On connaît les Brigades rouges italiennes, la Fraction Armée Rouge allemande ou en encore l’ETA au pays Basque, mais pendant ces années, que se passait-il en Suisse, généralement présentée comme un havre de paix? C’est la question que s’est posée Carole Villiger, docteure en Histoire contemporaine, qui nous dévoile une Suisse plus agitée qu’on voudrait bien le croire.

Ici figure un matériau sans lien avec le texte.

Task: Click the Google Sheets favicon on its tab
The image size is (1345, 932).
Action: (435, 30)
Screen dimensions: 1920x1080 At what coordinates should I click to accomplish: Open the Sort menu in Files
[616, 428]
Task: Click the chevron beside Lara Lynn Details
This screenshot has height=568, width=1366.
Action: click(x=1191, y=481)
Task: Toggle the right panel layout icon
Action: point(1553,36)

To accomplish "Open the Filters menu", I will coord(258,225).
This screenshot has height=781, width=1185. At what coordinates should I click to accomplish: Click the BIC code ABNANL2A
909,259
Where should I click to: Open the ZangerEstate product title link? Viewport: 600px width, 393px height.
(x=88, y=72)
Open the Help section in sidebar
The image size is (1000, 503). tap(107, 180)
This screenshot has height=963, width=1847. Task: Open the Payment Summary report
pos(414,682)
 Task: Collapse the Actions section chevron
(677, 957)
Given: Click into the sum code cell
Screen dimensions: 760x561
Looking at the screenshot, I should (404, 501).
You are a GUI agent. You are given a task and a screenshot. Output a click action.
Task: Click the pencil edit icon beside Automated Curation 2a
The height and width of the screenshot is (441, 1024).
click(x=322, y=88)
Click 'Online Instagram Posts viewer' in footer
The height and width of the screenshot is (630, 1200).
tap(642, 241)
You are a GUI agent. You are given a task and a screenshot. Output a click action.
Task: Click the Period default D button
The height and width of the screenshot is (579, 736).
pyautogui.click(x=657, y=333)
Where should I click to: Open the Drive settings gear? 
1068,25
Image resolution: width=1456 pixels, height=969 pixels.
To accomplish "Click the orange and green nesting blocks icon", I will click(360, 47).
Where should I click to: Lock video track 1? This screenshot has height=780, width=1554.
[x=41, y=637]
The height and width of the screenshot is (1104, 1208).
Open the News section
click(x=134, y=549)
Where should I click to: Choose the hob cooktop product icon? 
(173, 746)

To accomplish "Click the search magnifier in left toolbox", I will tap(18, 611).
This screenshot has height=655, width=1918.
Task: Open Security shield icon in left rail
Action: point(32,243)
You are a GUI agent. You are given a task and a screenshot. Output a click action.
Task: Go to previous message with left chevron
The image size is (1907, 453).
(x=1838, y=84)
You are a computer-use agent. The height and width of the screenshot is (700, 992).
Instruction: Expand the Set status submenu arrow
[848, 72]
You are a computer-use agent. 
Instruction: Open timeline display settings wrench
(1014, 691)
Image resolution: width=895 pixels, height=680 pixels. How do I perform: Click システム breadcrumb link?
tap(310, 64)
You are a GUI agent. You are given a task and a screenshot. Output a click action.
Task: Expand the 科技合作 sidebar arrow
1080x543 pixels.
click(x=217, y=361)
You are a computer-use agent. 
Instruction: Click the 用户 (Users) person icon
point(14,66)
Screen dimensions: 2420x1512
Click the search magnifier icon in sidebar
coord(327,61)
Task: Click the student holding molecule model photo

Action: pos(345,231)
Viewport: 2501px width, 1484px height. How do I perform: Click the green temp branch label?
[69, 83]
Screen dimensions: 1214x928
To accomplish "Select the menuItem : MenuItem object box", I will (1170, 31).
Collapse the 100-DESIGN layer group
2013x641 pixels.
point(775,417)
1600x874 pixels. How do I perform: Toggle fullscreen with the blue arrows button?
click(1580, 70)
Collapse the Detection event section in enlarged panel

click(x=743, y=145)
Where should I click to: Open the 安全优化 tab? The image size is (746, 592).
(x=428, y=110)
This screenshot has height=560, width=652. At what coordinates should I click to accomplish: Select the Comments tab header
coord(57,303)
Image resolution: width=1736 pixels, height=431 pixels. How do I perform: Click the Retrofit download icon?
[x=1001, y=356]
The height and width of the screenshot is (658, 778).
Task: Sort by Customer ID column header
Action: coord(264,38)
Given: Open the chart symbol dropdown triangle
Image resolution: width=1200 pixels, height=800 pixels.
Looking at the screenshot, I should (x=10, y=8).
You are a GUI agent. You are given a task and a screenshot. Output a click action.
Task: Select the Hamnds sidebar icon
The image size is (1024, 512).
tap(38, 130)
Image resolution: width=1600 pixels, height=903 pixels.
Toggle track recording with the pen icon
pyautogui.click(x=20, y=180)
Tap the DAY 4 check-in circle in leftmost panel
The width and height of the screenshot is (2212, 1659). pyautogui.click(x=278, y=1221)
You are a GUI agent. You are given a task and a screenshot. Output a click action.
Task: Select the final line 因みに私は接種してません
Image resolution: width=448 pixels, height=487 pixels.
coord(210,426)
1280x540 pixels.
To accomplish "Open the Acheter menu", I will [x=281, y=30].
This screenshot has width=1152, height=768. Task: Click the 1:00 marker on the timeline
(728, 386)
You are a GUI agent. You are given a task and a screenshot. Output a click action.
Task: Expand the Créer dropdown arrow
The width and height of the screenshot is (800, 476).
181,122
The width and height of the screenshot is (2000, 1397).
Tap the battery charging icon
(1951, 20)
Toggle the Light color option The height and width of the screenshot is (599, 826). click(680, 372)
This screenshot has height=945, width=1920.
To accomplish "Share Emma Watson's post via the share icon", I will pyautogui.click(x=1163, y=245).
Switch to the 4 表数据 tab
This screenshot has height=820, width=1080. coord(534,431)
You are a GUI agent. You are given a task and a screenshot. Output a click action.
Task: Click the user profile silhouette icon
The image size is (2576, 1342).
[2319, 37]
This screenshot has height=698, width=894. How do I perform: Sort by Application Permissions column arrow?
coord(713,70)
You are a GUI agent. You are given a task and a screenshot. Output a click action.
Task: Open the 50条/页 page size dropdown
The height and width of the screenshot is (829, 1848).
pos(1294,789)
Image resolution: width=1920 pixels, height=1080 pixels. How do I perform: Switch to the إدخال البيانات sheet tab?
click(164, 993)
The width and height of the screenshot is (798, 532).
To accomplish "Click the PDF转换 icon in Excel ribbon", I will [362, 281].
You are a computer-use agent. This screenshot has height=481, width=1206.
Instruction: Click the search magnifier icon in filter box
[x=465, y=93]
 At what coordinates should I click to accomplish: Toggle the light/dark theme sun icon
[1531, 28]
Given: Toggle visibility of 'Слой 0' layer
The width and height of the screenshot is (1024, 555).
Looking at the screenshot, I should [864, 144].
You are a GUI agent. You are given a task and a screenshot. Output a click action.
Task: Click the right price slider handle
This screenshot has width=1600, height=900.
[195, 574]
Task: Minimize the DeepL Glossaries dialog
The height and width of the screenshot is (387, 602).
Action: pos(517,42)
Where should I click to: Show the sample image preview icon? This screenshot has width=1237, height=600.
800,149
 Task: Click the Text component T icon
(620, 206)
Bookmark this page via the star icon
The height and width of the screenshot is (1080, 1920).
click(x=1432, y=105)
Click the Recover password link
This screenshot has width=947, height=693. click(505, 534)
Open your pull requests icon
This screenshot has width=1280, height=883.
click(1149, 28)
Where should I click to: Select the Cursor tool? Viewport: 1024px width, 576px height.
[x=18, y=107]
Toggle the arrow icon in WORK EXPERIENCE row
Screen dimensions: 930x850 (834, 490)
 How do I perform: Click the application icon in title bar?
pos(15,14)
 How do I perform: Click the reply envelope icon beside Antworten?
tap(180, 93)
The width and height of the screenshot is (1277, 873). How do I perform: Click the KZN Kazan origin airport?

Elle nous rappelle ainsi que rien que de 1963 à 1964, le Front de libération du Jura a planifié une dizaine d’attentats à l’explosif contre des cibles liées à des intérêts bernois. Dans les années 70, les confrontations entre séparatistes et antiséparatistes jurassiens provoquent des dizaines de blessés. A la même époque, de nombreuses altercations ont lieu entre l’extrême gauche et les forces de l’ordre, notamment dans le cadre de la revendication d’un centre autonome à Zurich (la Rote Fabrik, ouverte en 1981).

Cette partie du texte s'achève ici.